I love the IE space because it’s the only place where I’ve found people talking very explicitly and concretely about working with trusting their bodies, about how to listen to that inner YES and NO and the varieties of ways our bodies communicate those.
I came to believe that we are able to have absolute trust in our bodies, that if we are really listening to them, we can completely trust them to lead us into compassionate “right action”.
I mean this completely and absolutely. If we cultivate a relationship of internal consent and trust, we can absolutely trust our bodies to move in the direction of “ending suffering for all beings” rather than in the direction of increasing suffering (for this being or any other).
This was my vow when I ordained: to dedicate my life to ending suffering for all beings. Its both impossible and I vow to do it.

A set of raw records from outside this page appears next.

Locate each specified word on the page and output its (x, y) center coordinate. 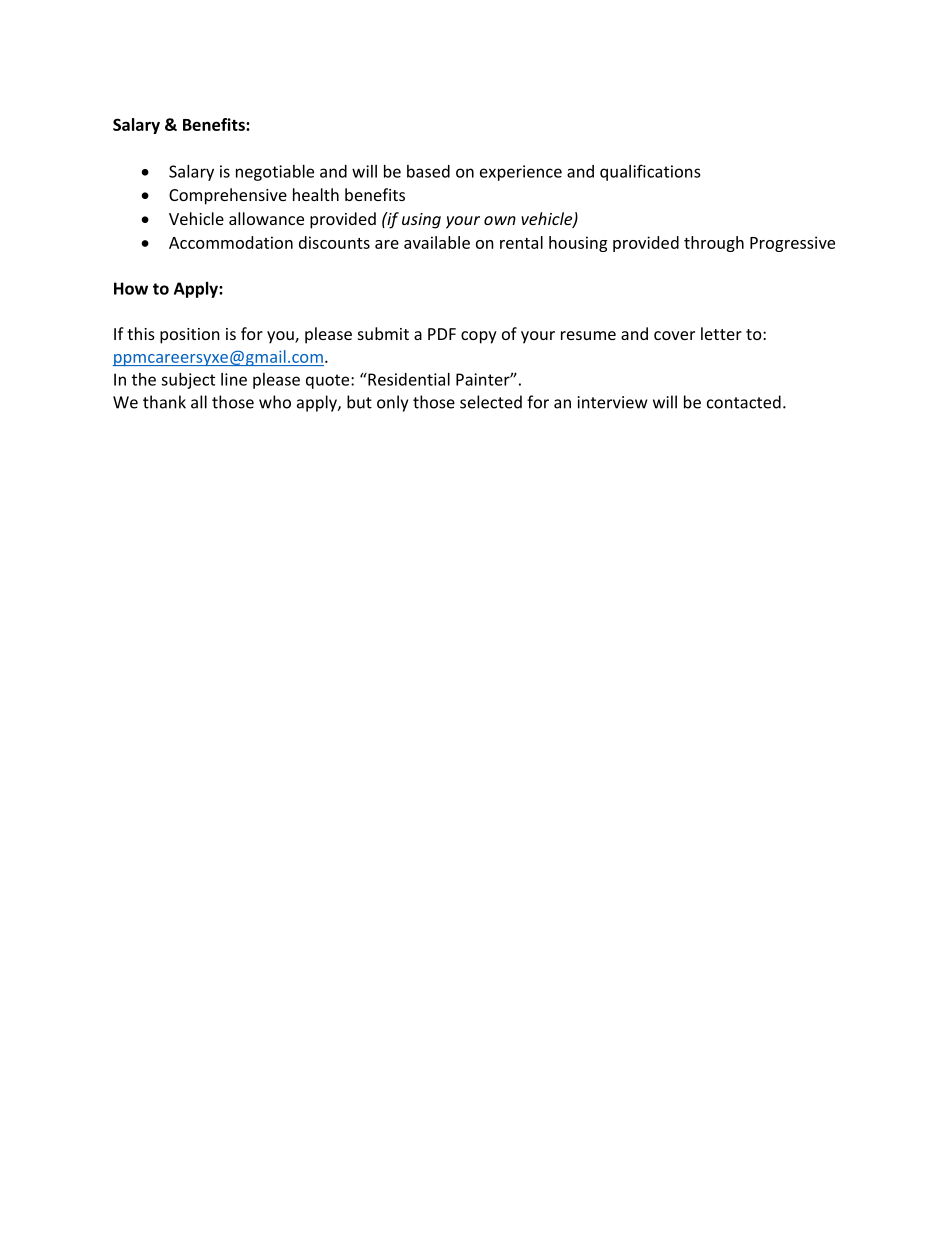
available (437, 242)
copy (479, 337)
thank (164, 402)
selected (491, 402)
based (428, 171)
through (714, 244)
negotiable (275, 173)
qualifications (650, 172)
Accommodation (231, 242)
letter (721, 333)
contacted (744, 402)
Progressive (792, 244)
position (190, 336)
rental (521, 242)
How (131, 288)
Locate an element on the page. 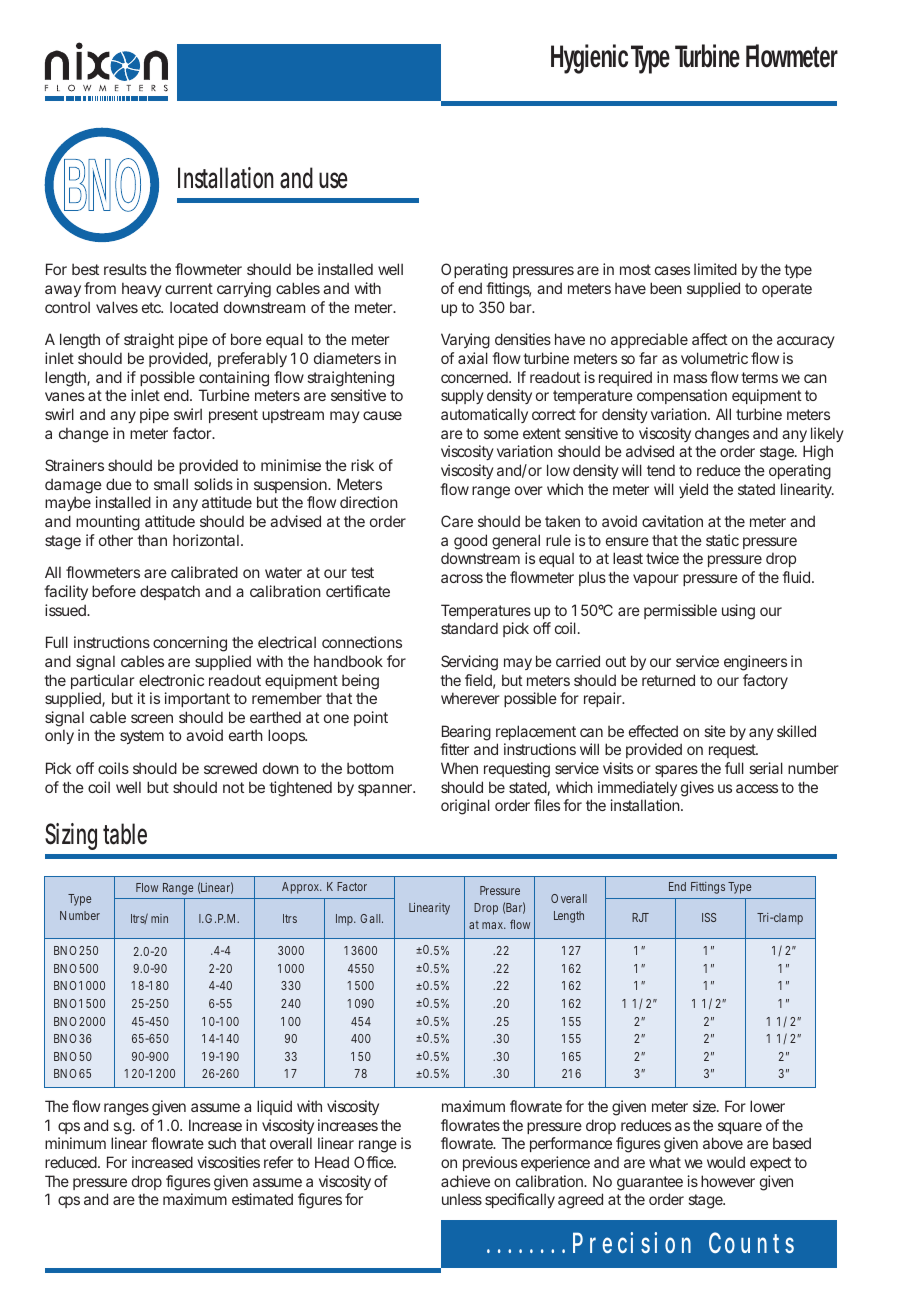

So, I circle back to my formal meditation practice: if the literal act of sitting meditation in one of 3 allowed postures is injuring me or causing other harm, if meditation itself is landing violently on my body, how can I ever hope that this will end suffering for all beings? The ends absolutely do not justify the means. That’s not possible. Violence cannot and will not ever beget peace and non-violence.
I give myself permission to explore formal zen practice non-violently. To find a way to do it that doesn’t harm this body or other bodies. And the only way for me to do that is to investigate radical consent. Moment to moment I am listening to what my body is telling me, and when it says stop, I stop.